Why then is this effort being deemed as such a failure by a majority of Americans, both on the right and even the left, that they all claim it should not be passed? Markos Moulitsas, the chief of the liberal Daily Kos, tweeted: “Insurance companies win. Time to kill this monstrosity coming out of the Senate.” MoveOn.org, everyone’s favorite firebrand of a website called on “progressives” to “block this bill.” Arianna Huffington dismissed it as “reform in name only.” Keith Olbermann of MSNBC lectured the President that he was about to consign his countrymen to a “Chicago stockyards of insurance” that would be “immoral and a betrayal of the people who elected you.” Even Dr. Howard Dean, the former Vermont governor, Presidential candidate, and Democratic Party chairman wrote that the Senate should defeat the bill, claiming that it “would do more harm than good to the future of America.”

They are all wrong. Even the most respected voices in progressive grassroots politics fail to grasp something very simple. This bill is a once in a generation opportunity to pass sweeping health care reform. Its passage will signal the end of the beginning of our reform efforts; it would be a single victory in a major battle of a very long war with no end in sight. If I can persuade you of my position, that reasons that passing a flawed the bill would not be catastrophic because this legislation is not the beginning of the end of reform. The system is more broken than most people realize and even the best of bills would have been no more than a band-aid. That’s exactly what this legislation will do. It will prevent the system from getting “infected” and causing even greater problems (such as the collapse of Medicare) and may even heal a few wounds by covering approximately thirty million people and preventing tens of thousands of unnecessary deaths each year.

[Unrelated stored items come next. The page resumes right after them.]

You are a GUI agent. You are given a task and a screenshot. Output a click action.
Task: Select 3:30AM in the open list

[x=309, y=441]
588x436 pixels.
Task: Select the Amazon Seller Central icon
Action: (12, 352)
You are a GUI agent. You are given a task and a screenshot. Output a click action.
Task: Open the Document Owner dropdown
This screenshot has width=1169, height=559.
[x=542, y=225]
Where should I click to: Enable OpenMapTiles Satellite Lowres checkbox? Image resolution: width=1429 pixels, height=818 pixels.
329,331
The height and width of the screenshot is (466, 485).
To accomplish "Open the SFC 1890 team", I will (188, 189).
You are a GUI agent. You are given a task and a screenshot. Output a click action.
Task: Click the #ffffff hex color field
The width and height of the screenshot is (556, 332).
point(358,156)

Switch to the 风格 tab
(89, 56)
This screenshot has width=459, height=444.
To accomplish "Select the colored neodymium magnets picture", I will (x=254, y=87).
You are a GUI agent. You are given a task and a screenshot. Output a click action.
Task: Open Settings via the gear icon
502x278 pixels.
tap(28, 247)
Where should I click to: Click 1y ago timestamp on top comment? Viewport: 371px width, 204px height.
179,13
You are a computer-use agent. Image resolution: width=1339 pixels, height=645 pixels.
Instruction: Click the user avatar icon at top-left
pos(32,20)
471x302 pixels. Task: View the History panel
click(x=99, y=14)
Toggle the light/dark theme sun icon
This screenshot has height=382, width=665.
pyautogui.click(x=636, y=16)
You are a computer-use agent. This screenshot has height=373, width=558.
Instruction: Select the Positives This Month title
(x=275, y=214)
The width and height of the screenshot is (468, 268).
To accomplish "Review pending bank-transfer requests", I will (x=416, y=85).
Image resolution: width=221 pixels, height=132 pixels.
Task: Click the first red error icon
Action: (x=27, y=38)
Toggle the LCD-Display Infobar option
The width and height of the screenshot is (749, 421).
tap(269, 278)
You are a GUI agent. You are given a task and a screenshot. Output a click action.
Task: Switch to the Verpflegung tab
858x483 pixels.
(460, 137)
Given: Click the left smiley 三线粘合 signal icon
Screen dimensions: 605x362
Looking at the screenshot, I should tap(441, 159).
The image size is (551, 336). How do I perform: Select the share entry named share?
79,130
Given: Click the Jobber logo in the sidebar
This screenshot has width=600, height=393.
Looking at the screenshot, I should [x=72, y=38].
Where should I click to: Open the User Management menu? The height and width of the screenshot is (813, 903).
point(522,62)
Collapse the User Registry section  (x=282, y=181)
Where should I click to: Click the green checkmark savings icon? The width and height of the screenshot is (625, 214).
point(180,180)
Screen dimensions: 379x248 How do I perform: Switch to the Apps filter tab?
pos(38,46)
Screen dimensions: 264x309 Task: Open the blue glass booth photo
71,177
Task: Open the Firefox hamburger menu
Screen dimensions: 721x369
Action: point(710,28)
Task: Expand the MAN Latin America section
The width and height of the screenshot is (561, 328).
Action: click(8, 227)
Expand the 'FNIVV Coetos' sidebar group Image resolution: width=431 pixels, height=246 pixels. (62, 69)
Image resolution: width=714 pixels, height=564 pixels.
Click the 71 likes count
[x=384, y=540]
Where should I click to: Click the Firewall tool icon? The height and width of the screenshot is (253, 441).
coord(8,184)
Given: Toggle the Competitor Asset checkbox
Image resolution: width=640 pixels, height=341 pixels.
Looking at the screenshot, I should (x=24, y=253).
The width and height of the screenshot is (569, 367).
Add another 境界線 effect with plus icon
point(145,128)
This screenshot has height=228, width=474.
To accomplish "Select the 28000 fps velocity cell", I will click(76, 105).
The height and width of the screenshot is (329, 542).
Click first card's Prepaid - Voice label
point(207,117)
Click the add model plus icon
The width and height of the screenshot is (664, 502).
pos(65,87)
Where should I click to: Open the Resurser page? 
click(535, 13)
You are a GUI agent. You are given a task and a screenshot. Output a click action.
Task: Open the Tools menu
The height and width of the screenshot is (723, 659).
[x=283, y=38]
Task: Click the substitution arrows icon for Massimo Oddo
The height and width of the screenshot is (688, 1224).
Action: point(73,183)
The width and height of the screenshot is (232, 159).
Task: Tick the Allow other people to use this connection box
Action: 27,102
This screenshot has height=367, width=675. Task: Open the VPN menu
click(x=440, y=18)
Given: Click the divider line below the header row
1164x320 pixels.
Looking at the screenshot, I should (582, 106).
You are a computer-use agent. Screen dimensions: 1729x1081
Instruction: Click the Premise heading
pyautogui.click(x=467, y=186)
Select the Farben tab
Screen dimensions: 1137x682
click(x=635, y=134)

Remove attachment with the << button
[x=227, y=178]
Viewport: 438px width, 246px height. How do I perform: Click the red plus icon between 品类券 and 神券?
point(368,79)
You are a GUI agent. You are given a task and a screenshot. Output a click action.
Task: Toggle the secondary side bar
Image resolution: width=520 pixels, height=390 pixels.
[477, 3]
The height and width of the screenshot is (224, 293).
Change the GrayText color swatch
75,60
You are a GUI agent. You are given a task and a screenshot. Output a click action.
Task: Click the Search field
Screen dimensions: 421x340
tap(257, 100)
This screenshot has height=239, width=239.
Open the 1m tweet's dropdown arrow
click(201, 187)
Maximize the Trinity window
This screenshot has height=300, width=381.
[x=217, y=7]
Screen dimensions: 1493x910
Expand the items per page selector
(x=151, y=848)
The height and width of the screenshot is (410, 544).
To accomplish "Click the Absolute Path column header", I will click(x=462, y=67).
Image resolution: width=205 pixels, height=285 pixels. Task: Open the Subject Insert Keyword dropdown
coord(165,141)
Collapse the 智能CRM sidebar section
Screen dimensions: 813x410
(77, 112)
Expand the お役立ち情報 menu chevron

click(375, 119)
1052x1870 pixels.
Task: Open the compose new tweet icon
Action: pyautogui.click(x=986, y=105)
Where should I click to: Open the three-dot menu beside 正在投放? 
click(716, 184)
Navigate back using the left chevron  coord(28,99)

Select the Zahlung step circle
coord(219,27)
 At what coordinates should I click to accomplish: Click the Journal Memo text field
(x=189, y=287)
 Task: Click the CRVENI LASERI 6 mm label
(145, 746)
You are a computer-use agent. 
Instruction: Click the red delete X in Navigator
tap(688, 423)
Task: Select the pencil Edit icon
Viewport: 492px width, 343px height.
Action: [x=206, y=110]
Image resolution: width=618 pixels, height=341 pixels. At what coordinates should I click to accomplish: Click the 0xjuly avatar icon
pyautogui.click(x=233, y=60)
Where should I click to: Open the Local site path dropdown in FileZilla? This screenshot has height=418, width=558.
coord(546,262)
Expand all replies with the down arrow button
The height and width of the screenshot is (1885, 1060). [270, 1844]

Don’t get me wrong, the critics are, to an extent, right about the conspicuous flaws of the pending health-care reform. It lacks even a weak “public option.” Its subsidies are more meagre than we would like, and the bill is essentially a windfall for big pharmaceutical companies and health insurers. I am as furious as anyone about the fierce attack on women’s rights through denied abortion coverage. While I am reluctant to support a “single-payer” system, the bill is also much too reliant on private insurance. And there are surely senators and representatives whose motives are corrupt. It is no secret that Mary Landrieu, Ben Nelson and others had to be bribed for their support.

Are Barack Obama and the Democrats in Congress doing enough? No. But they are doing what is possible. You might find that pathetic, but it’s no fallacy. If any “system” is to be blamed, it should be the archaic, gridlock-inducing rules of the House and Senate. Even so, when the President reiterates in his address to the nation in a few weeks that this is “the most important piece of social legislation since the Social Security Act passed in the nineteen-thirties and the most important reform of our health-care system since Medicare passed in the nineteen-sixties,” he will not be exaggerating by much. Nobel Laureate and Times columnist Paul Krugman, calls the bill “a great achievement” that “establishes the principle—even if it falls somewhat short in practice—that all Americans are entitled to essential health care,” despite the fact that he has been a frequent critic of the administration and its efforts on this very bill. Jonathan Cohn, the New Republics health-care correspondent, calls the bill “the most ambitious piece of domestic legislation in a generation—a bill that will extend insurance coverage to tens of millions of Americans, strengthen insurance for many more, and start refashioning American medicine so that it is more efficient.” Correct me if I’m wrong, but isn’t that exactly what we tasked Obama and the Congress with accomplishing in the first place?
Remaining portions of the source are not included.